* TEXT FOR ANALYSIS:
==*==
Alcohol dependence is one of the most common neuropsychiatric diseases. In Germany, more than five million people are affected. The consequences are often severe physical and mental suffering and a high mortality rate. The average life expectancyof those affected is reduced by more than 22 years. Despite the severity of the disease, whose chronic course is characterized by frequently recurring relapses into excessive alcoholconsumption and great suffering pressure for those affected, we still know little about the causal mechanisms in the brain.
Cortical mGluR2 deficit as a pathological molecular mechanism of altered behavior in addiction
Mental processes that control behavior, attention and emotions are known as executive functions. In many psychiatric diseases, the ability to control one’s own thoughts and actions and to regulate emotions are disturbed, for example in attention deficit hyperactivity disorder (ADHD), autism, schizophrenia, borderline syndrome and also in addiction.
==*==
* EXERCISE DESCRIPTION:
Please supply the next few sentences of the text on alcohol dependence, picking up after its last sentence. The listing after this is separate material, unrelated to the text on alcohol dependence.
==*==
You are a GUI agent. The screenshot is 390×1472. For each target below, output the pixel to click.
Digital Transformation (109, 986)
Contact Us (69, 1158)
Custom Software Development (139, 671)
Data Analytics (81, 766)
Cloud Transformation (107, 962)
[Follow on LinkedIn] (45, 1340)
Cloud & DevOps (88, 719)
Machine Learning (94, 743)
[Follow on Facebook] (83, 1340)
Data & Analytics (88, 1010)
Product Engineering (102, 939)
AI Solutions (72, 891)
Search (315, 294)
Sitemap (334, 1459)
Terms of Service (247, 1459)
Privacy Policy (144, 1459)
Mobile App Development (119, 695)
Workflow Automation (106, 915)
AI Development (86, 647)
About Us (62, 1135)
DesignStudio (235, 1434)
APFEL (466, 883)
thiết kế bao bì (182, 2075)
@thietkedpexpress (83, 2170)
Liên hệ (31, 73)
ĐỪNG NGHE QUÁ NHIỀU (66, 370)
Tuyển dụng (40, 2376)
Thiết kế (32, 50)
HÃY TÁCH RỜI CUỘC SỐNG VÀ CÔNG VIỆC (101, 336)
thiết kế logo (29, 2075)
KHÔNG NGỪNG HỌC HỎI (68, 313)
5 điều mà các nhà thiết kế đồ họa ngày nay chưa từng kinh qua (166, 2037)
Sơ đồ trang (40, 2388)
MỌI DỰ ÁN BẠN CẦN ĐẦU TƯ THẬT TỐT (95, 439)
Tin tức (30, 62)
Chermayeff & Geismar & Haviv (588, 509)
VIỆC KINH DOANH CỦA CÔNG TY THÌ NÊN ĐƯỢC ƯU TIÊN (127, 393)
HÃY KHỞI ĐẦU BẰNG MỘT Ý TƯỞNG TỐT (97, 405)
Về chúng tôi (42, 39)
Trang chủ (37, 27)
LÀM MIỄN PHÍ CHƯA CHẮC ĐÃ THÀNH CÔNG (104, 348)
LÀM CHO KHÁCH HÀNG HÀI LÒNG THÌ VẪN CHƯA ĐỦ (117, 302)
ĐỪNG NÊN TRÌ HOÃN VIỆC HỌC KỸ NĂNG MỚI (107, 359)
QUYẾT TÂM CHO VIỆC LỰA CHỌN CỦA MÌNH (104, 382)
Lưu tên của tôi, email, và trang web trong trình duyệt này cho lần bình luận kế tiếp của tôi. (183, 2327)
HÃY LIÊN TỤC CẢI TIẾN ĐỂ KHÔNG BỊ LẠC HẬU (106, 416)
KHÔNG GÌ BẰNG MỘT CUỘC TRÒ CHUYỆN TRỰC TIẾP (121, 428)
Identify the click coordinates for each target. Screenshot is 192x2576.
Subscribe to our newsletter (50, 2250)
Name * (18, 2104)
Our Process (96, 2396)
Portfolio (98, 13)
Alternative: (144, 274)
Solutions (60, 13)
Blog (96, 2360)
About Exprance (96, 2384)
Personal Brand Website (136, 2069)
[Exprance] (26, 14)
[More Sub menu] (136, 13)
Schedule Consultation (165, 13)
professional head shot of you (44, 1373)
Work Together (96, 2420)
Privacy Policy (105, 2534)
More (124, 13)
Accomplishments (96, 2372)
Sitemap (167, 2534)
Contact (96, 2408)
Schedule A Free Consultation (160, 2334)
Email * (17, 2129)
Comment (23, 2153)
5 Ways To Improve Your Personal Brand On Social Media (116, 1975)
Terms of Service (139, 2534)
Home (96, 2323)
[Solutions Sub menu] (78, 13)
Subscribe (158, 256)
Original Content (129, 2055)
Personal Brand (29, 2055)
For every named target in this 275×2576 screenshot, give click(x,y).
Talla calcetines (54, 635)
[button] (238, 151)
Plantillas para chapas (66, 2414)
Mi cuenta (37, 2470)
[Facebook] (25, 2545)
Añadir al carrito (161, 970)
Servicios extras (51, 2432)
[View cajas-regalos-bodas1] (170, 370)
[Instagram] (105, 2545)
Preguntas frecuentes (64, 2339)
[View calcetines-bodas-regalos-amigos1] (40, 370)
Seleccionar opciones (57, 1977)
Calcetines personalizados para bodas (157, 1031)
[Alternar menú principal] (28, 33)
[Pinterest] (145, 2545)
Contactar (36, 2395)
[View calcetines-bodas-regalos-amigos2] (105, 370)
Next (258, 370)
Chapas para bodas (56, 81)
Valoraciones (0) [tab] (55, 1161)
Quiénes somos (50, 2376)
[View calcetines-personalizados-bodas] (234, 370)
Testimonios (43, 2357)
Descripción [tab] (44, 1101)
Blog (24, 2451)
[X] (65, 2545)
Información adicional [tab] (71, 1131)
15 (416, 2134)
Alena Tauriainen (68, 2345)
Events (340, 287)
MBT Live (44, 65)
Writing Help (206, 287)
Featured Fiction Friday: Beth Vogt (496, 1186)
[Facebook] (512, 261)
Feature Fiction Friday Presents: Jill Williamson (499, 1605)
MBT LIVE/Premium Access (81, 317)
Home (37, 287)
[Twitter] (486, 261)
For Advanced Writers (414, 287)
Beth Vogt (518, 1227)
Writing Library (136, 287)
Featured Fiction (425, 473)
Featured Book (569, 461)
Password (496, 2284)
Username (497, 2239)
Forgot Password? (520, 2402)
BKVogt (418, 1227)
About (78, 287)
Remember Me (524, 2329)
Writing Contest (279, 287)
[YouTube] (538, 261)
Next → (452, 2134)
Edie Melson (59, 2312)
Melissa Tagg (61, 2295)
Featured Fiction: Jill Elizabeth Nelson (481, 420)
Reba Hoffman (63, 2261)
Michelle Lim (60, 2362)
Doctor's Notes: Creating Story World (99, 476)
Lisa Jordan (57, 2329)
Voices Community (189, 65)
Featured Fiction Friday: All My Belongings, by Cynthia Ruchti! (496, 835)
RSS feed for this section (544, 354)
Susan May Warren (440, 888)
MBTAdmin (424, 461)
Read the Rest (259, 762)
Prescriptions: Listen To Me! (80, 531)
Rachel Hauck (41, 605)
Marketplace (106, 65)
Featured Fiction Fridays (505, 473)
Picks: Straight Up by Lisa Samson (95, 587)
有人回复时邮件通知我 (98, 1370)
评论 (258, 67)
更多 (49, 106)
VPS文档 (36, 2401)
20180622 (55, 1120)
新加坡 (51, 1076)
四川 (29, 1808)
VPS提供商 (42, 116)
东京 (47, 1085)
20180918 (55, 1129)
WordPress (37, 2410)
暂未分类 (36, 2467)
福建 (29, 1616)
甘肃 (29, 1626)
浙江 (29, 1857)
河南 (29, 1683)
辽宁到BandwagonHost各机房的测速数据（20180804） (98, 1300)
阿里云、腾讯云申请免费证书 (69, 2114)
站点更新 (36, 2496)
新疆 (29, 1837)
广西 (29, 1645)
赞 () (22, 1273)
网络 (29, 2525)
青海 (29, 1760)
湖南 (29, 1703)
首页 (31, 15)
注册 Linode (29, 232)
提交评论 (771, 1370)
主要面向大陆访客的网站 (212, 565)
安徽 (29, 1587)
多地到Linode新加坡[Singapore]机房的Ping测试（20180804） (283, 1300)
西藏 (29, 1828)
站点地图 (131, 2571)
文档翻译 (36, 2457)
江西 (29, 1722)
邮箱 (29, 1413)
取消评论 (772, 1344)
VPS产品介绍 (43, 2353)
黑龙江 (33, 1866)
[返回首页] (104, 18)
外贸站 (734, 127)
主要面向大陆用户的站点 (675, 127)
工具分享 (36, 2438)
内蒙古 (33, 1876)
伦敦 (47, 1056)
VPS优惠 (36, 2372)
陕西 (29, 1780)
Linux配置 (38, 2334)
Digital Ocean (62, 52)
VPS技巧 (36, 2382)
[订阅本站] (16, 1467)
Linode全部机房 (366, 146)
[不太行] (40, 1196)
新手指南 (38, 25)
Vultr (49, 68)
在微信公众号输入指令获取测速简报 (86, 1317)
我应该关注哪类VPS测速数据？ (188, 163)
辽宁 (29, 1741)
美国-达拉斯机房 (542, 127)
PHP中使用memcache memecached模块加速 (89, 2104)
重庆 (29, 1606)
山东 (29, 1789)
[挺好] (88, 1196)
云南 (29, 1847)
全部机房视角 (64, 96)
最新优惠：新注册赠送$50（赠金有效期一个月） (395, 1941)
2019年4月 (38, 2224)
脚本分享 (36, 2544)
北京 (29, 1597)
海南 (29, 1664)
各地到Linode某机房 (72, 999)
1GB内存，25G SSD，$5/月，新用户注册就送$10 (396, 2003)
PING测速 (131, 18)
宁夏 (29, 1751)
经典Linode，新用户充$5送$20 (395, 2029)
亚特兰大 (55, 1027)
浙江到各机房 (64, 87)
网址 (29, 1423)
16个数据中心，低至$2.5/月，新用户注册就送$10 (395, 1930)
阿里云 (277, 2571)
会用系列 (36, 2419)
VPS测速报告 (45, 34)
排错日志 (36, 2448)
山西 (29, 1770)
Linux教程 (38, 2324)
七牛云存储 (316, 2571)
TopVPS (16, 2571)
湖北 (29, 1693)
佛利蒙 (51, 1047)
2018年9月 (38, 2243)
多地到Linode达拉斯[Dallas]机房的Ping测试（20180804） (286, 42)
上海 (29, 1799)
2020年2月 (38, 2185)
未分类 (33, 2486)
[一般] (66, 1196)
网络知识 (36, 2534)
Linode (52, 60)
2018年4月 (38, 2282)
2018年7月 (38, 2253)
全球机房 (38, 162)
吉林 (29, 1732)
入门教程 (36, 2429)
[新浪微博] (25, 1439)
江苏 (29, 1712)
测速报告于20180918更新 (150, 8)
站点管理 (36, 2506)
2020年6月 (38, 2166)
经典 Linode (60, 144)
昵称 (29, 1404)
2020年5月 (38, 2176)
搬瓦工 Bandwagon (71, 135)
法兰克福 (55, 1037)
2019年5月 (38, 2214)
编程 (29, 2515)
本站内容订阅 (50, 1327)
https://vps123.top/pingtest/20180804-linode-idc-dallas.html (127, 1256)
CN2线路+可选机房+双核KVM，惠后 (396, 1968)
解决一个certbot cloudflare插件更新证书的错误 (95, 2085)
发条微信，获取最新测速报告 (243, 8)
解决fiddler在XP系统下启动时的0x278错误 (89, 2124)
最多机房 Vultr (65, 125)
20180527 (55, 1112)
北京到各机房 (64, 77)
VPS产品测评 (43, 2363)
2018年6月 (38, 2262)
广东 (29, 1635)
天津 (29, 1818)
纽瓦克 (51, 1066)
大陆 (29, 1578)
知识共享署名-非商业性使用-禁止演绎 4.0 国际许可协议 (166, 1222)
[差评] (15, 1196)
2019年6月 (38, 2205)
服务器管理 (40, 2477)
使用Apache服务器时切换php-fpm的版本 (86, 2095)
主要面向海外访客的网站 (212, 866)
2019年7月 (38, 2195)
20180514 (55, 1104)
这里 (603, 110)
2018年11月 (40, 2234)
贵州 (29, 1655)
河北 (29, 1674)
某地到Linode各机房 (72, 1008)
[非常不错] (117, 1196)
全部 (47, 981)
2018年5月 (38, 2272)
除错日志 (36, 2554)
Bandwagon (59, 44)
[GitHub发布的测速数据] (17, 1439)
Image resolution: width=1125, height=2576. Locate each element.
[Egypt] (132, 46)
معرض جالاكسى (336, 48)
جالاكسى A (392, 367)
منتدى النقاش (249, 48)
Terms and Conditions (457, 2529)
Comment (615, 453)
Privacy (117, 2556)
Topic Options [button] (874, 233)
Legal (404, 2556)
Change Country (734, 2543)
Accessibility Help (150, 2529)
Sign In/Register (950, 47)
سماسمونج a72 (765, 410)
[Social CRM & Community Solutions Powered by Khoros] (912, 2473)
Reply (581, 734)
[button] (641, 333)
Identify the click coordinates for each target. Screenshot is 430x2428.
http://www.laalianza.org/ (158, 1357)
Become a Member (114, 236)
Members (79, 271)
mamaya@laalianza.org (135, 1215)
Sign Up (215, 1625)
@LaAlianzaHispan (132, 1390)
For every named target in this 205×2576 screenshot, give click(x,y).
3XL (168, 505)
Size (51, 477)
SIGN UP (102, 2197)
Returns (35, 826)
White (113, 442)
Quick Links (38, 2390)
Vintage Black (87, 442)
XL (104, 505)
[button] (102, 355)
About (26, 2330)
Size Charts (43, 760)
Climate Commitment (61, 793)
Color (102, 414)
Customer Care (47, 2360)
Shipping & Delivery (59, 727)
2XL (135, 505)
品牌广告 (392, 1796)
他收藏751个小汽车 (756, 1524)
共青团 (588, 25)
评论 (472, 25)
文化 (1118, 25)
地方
==*==
* EXERCISE RESPONSE:
In a multidisciplinary, international collaboration led by Dr. Marcus Meinhardt, Prof. Dr. Rainer Spanagel and Prof. Dr. Wolfgang Sommer (all at the Central Institute of Mental Health in Mannheim), the molecular mechanism of altered executive functions and increased relapses in alcohol dependence have been investigated. The research focuses on the role of the metabotropic glutamate receptor 2 (mGluR2). In the brain, this receptor works as an antenna for the neurotransmitter-glutamate and regulates its release in various brain areas. In their current work, which has now been published in the journal Science Advances, the research team shows a causal link between a reduced mGluR2 function within the brain region of the prefrontal cortex in alcohol-dependent rodents and an impaired executive control as well as craving for alcohol. mGluR2 activation has thus been identified as a potential therapeutic mechanism in alcohol dependence.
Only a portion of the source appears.